• _Problem requirements_
Please restate the data exactly, from the first line to the last.

[Data items]
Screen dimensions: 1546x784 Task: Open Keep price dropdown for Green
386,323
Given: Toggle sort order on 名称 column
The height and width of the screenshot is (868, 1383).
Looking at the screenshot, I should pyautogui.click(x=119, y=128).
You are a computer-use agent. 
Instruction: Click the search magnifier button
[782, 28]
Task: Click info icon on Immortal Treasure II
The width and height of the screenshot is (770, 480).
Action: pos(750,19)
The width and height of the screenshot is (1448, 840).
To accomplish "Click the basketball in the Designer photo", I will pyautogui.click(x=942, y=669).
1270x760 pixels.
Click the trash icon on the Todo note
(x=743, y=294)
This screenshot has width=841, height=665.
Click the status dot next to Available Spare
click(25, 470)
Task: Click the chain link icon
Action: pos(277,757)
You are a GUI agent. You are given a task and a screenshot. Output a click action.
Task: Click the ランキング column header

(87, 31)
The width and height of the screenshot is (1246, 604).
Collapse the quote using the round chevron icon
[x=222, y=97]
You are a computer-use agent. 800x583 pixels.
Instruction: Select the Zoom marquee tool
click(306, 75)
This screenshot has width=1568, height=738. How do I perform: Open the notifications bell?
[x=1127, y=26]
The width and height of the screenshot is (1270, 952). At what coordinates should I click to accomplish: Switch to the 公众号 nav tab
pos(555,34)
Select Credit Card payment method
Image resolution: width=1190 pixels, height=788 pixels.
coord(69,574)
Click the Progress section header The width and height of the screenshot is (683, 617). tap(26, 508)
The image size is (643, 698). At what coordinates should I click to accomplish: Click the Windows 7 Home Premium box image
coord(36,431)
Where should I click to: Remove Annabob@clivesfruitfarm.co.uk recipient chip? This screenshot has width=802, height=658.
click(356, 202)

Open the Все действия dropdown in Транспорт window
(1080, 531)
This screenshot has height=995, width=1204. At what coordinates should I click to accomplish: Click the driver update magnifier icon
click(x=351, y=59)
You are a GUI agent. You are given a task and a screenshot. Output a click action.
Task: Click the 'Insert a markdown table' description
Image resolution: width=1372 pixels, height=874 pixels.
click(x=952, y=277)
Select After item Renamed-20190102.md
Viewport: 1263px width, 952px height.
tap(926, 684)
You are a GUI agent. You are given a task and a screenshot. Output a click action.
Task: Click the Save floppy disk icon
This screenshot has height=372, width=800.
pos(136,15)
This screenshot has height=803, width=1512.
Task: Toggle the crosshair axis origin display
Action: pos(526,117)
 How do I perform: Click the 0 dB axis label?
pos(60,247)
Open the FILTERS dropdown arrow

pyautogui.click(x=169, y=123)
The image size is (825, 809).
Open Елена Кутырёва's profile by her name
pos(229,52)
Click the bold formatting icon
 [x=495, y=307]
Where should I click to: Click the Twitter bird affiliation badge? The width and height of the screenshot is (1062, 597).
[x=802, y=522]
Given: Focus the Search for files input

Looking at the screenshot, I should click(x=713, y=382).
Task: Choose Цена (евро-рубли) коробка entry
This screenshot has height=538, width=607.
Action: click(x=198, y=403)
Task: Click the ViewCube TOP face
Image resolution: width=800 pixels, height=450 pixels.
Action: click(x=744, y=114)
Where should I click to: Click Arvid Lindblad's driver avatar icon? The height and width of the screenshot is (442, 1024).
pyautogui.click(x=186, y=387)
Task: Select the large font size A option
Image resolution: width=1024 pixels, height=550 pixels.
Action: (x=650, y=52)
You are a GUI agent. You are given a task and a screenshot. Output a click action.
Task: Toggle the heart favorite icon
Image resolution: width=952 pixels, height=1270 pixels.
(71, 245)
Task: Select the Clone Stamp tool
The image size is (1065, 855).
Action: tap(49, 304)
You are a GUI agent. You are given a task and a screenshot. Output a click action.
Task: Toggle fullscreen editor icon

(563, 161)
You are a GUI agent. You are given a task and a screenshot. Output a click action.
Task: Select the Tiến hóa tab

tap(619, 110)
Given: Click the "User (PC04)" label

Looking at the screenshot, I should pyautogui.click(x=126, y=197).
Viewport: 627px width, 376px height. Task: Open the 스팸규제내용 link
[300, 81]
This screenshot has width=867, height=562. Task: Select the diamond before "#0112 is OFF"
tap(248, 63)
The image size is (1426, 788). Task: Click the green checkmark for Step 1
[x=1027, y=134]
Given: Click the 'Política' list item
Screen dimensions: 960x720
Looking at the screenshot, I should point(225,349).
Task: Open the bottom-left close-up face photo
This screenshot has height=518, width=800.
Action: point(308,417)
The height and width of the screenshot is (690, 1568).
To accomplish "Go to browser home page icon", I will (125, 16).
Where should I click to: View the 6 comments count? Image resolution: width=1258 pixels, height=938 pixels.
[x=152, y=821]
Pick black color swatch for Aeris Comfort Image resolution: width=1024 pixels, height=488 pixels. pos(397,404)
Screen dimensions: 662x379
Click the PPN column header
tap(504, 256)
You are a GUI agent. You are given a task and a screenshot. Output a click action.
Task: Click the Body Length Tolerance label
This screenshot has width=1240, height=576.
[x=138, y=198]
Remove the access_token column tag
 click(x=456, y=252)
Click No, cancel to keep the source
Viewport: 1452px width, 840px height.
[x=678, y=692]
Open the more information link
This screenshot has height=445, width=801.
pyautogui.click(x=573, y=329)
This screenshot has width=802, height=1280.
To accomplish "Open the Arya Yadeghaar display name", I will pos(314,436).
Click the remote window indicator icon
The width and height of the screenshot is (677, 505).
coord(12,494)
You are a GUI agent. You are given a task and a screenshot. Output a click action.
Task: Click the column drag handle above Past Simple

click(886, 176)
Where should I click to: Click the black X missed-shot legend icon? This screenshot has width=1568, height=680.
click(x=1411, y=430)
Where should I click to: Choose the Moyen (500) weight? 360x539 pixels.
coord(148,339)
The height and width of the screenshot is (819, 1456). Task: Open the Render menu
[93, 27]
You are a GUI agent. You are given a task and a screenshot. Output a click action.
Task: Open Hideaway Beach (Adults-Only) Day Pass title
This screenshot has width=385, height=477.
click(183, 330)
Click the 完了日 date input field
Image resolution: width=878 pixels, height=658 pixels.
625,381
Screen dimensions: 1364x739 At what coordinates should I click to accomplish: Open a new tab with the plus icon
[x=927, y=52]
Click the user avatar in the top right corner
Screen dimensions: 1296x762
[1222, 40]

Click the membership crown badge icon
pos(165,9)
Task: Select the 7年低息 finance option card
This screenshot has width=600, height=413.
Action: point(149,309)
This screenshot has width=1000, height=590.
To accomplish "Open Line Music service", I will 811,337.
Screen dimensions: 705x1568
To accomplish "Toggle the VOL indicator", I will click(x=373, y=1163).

• _Result_
Screen dimensions: 1546x784 Task: Open Keep price dropdown for Green
386,323
Given: Toggle sort order on 名称 column
The height and width of the screenshot is (868, 1383).
Looking at the screenshot, I should pyautogui.click(x=119, y=128).
You are a computer-use agent. 
Instruction: Click the search magnifier button
[782, 28]
Task: Click info icon on Immortal Treasure II
The width and height of the screenshot is (770, 480).
Action: pos(750,19)
The width and height of the screenshot is (1448, 840).
To accomplish "Click the basketball in the Designer photo", I will pyautogui.click(x=942, y=669).
1270x760 pixels.
Click the trash icon on the Todo note
(x=743, y=294)
This screenshot has width=841, height=665.
Click the status dot next to Available Spare
click(25, 470)
Task: Click the chain link icon
Action: pos(277,757)
You are a GUI agent. You are given a task and a screenshot. Output a click action.
Task: Click the ランキング column header

(87, 31)
The width and height of the screenshot is (1246, 604).
Collapse the quote using the round chevron icon
[x=222, y=97]
You are a computer-use agent. 800x583 pixels.
Instruction: Select the Zoom marquee tool
click(306, 75)
This screenshot has width=1568, height=738. How do I perform: Open the notifications bell?
[x=1127, y=26]
The width and height of the screenshot is (1270, 952). At what coordinates should I click to accomplish: Switch to the 公众号 nav tab
pos(555,34)
Select Credit Card payment method
Image resolution: width=1190 pixels, height=788 pixels.
coord(69,574)
Click the Progress section header The width and height of the screenshot is (683, 617). tap(26, 508)
The image size is (643, 698). At what coordinates should I click to accomplish: Click the Windows 7 Home Premium box image
coord(36,431)
Where should I click to: Remove Annabob@clivesfruitfarm.co.uk recipient chip? This screenshot has width=802, height=658.
click(356, 202)

Open the Все действия dropdown in Транспорт window
(1080, 531)
This screenshot has height=995, width=1204. At what coordinates should I click to accomplish: Click the driver update magnifier icon
click(x=351, y=59)
You are a GUI agent. You are given a task and a screenshot. Output a click action.
Task: Click the 'Insert a markdown table' description
Image resolution: width=1372 pixels, height=874 pixels.
click(x=952, y=277)
Select After item Renamed-20190102.md
Viewport: 1263px width, 952px height.
tap(926, 684)
You are a GUI agent. You are given a task and a screenshot. Output a click action.
Task: Click the Save floppy disk icon
This screenshot has height=372, width=800.
pos(136,15)
This screenshot has height=803, width=1512.
Task: Toggle the crosshair axis origin display
Action: pos(526,117)
 How do I perform: Click the 0 dB axis label?
pos(60,247)
Open the FILTERS dropdown arrow

pyautogui.click(x=169, y=123)
The image size is (825, 809).
Open Елена Кутырёва's profile by her name
pos(229,52)
Click the bold formatting icon
 [x=495, y=307]
Where should I click to: Click the Twitter bird affiliation badge? The width and height of the screenshot is (1062, 597).
[x=802, y=522]
Given: Focus the Search for files input

Looking at the screenshot, I should click(x=713, y=382).
Task: Choose Цена (евро-рубли) коробка entry
This screenshot has height=538, width=607.
Action: click(x=198, y=403)
Task: Click the ViewCube TOP face
Image resolution: width=800 pixels, height=450 pixels.
Action: click(x=744, y=114)
Where should I click to: Click Arvid Lindblad's driver avatar icon? The height and width of the screenshot is (442, 1024).
pyautogui.click(x=186, y=387)
Task: Select the large font size A option
Image resolution: width=1024 pixels, height=550 pixels.
Action: (x=650, y=52)
You are a GUI agent. You are given a task and a screenshot. Output a click action.
Task: Toggle the heart favorite icon
Image resolution: width=952 pixels, height=1270 pixels.
(71, 245)
Task: Select the Clone Stamp tool
The image size is (1065, 855).
Action: tap(49, 304)
You are a GUI agent. You are given a task and a screenshot. Output a click action.
Task: Toggle fullscreen editor icon

(563, 161)
You are a GUI agent. You are given a task and a screenshot. Output a click action.
Task: Select the Tiến hóa tab

tap(619, 110)
Given: Click the "User (PC04)" label

Looking at the screenshot, I should pyautogui.click(x=126, y=197).
Viewport: 627px width, 376px height. Task: Open the 스팸규제내용 link
[300, 81]
This screenshot has width=867, height=562. Task: Select the diamond before "#0112 is OFF"
tap(248, 63)
The image size is (1426, 788). Task: Click the green checkmark for Step 1
[x=1027, y=134]
Given: Click the 'Política' list item
Screen dimensions: 960x720
Looking at the screenshot, I should point(225,349).
Task: Open the bottom-left close-up face photo
This screenshot has height=518, width=800.
Action: point(308,417)
The height and width of the screenshot is (690, 1568).
To accomplish "Go to browser home page icon", I will (125, 16).
Where should I click to: View the 6 comments count? Image resolution: width=1258 pixels, height=938 pixels.
[x=152, y=821]
Pick black color swatch for Aeris Comfort Image resolution: width=1024 pixels, height=488 pixels. pos(397,404)
Screen dimensions: 662x379
Click the PPN column header
tap(504, 256)
You are a GUI agent. You are given a task and a screenshot. Output a click action.
Task: Click the Body Length Tolerance label
This screenshot has width=1240, height=576.
[x=138, y=198]
Remove the access_token column tag
 click(x=456, y=252)
Click No, cancel to keep the source
Viewport: 1452px width, 840px height.
[x=678, y=692]
Open the more information link
This screenshot has height=445, width=801.
pyautogui.click(x=573, y=329)
This screenshot has width=802, height=1280.
To accomplish "Open the Arya Yadeghaar display name", I will pos(314,436).
Click the remote window indicator icon
The width and height of the screenshot is (677, 505).
coord(12,494)
You are a GUI agent. You are given a task and a screenshot. Output a click action.
Task: Click the column drag handle above Past Simple

click(886, 176)
Where should I click to: Click the black X missed-shot legend icon? This screenshot has width=1568, height=680.
click(x=1411, y=430)
Where should I click to: Choose the Moyen (500) weight? 360x539 pixels.
coord(148,339)
The height and width of the screenshot is (819, 1456). Task: Open the Render menu
[93, 27]
You are a GUI agent. You are given a task and a screenshot. Output a click action.
Task: Open Hideaway Beach (Adults-Only) Day Pass title
This screenshot has width=385, height=477.
click(183, 330)
Click the 完了日 date input field
Image resolution: width=878 pixels, height=658 pixels.
625,381
Screen dimensions: 1364x739 At what coordinates should I click to accomplish: Open a new tab with the plus icon
[x=927, y=52]
Click the user avatar in the top right corner
Screen dimensions: 1296x762
[1222, 40]

Click the membership crown badge icon
pos(165,9)
Task: Select the 7年低息 finance option card
This screenshot has width=600, height=413.
Action: point(149,309)
This screenshot has width=1000, height=590.
To accomplish "Open Line Music service", I will 811,337.
Screen dimensions: 705x1568
To accomplish "Toggle the VOL indicator", I will click(x=373, y=1163).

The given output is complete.